= Conjunto de tareas =
a. Según el texto sobre las redadas en Los Ángeles, ¿qué caída en sus ventas reportan algunos comerciantes?
b. Cita literalmente el texto sobre las redadas en Los Ángeles, desde "No solo nos" hasta "a la calle.".

= Texto del ejercicio =
+---+

En las últimas semanas, el centro de Los Ángeles, particularmente su icónico Fashion District, ha vivido una transformación que recuerda a los días más duros de la pandemia: calles semivacías, comercios cerrando antes del anochecer y un silencio extraño, impuesto no por un virus, sino por el miedo.
Las redadas migratorias, encabezadas por la administración del presidente Donald Trump, han reactivado lo que muchos creían superado: la estrategia del miedo como política migratoria.
Pero esta vez, la magnitud y la intensidad no sólo han tenido un efecto devastador en las comunidades inmigrantes, sino también en el motor económico que los inmigrantes sostienen.
Según reportes de medios locales y agencias internacionales como AFP, algunos comerciantes reportan caídas del 50 al 80 % en sus ventas, un desplome sin precedentes desde la pandemia de COVID-19.
Restaurantes vacíos, fábricas paralizadas, almacenes sin trabajadores. No es exagerado decir, como muchos lo afirman en la zona, que esto ha sido “peor que la pandemia”.
Pero lo que diferencia esta crisis no es sólo su impacto económico, sino su origen político. A diferencia de una catástrofe natural o sanitaria, esto es una catástrofe elegida. Las redadas han sido parte de un discurso electoral que busca réditos a costa del sufrimiento de millones.
El envío de la Guardia Nacional y operativos con agentes federales a caballo en parques como MacArthur Park, un símbolo de la vida migrante en la ciudad, no buscan seguridad, sino sumisión.

Y es ahí donde debemos hacer una pausa. ¿Qué dice esto de Estados Unidos como nación? ¿Qué dice de un modelo económico que depende de mano de obra inmigrante para sostener sus industrias, pero al mismo tiempo la criminaliza y la persigue?
Los Ángeles es hoy el rostro de una contradicción: una ciudad que se precia de ser santuario, culturalmente diversa, económicamente vibrante, pero que ha sido invadida por políticas federales que no consultan ni respetan su soberanía local. La alcaldesa Karen Bass lo dijo con claridad: esto no es otra cosa que una ofensiva total contra las comunidades migrantes.
No solo nos preocupa la economía —aunque es evidente que si se rompe el flujo del trabajo migrante, se fractura la productividad—, también nos preocupa lo que esta campaña nos dice sobre el rumbo moral de una sociedad.
Una nación que siembra miedo para cosechar votos está perdida, y en ese extravío arrastra a quienes con más dignidad han sostenido su prosperidad: los trabajadores invisibles, los que no salen en las portadas, los que hoy temen abrir sus negocios o simplemente salir a la calle.
En cada calle de Los Ángeles hay cientos de historias: una madre que ya no lleva a sus hijos al parque, un empleado que no se presenta por temor a ser detenido, un empresario que pierde ingresos pero calla por miedo a represalias.
Las redadas no solo han vaciado calles. Están vaciando el alma de una ciudad sostenida por migrantes.

+---+

= Los datos =

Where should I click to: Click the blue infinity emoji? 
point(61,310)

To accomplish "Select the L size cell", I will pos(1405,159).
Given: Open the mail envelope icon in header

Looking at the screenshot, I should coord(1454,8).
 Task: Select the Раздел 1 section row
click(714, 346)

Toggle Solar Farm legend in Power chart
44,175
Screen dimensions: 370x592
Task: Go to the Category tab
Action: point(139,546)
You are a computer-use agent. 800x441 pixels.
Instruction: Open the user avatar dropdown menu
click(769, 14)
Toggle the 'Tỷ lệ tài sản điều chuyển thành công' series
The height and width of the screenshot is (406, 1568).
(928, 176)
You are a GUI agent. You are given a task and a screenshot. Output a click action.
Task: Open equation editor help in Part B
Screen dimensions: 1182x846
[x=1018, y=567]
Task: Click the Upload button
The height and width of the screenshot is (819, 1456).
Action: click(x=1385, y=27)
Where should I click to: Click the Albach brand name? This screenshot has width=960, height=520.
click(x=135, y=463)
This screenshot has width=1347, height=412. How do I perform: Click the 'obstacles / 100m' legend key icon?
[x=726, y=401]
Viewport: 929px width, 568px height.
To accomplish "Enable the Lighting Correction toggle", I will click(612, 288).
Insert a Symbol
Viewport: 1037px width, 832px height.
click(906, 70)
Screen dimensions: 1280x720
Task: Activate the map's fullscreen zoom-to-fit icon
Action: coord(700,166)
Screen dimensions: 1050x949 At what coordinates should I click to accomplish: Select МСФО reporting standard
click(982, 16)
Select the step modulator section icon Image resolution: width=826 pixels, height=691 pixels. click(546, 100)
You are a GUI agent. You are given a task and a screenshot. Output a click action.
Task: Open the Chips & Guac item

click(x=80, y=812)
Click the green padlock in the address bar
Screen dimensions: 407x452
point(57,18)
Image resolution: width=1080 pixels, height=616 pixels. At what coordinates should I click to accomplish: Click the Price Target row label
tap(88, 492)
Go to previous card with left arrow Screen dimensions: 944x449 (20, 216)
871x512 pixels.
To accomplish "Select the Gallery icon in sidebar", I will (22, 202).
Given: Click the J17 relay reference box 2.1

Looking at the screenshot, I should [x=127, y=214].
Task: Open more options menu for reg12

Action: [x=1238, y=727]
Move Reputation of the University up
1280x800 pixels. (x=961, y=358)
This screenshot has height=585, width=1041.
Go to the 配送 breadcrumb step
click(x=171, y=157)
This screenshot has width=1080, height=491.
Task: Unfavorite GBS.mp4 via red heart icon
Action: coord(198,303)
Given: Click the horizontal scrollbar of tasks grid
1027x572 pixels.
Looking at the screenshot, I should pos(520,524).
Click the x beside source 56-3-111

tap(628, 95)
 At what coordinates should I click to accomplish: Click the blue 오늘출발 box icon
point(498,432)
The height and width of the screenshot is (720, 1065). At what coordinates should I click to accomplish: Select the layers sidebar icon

+---+

= Respuestas =
a. Una caída del 50 al 80 %.

b.
No solo nos preocupa la economía —aunque es evidente que si se rompe el flujo del trabajo migrante, se fractura la productividad—, también nos preocupa lo que esta campaña nos dice sobre el rumbo moral de una sociedad.
Una nación que siembra miedo para cosechar votos está perdida, y en ese extravío arrastra a quienes con más dignidad han sostenido su prosperidad: los trabajadores invisibles, los que no salen en las portadas, los que hoy temen abrir sus negocios o simplemente salir a la calle.